Netflix (NFLX) founder and CEO Reed Hastings sold 10,000 shares of the company at $42.52 for a nice $425,200 pay day on May 7. But Reed’s not very happy about it.
That’s because even though Reed’s 400 big ones could buy an “extreme” Lamborghini, WWE wrestler Brock Lesnar’s aeroplane, or even a comprehensive study on gay sex in Argentinian bars, Reed would rather hand over half of that money to Uncle Sam.
You see, Reed is not just a noted supporter of Charter Schools and sponsor of Wofford College’s “award for moral courage,” he’s also an outspoken proponent of the Swedish model of taxation — a “50% levy on the ultra-rich,” according to the Motley Fool.
By the “ultra-rich” Reed says he means “hedge fund managers, star athletes, stunning movie stars, venture capitalists and the chief executives of private companies.”
“The president should take advantage of our success by using our outsized earnings to pay for the needs of our nation,” he says. “Please tax me more.”
Clusterstock’s John Carney is one of them.

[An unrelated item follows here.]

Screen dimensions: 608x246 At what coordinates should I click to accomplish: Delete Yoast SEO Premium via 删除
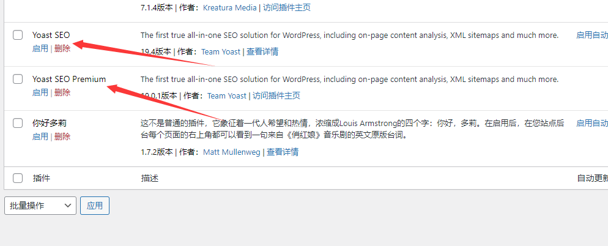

Does he just want to punish the ultra-rich or raise more revenues? At some point, higher tax rates return less revenues because people avoid the taxes, defer income, off-shore income and will simply choose more leisure over getting paid just 50 cents on every dollar they earn. Reed doesn’t seem to have done much thinking about the Laffer Curve effect on tax returns, which makes his proposal just silly.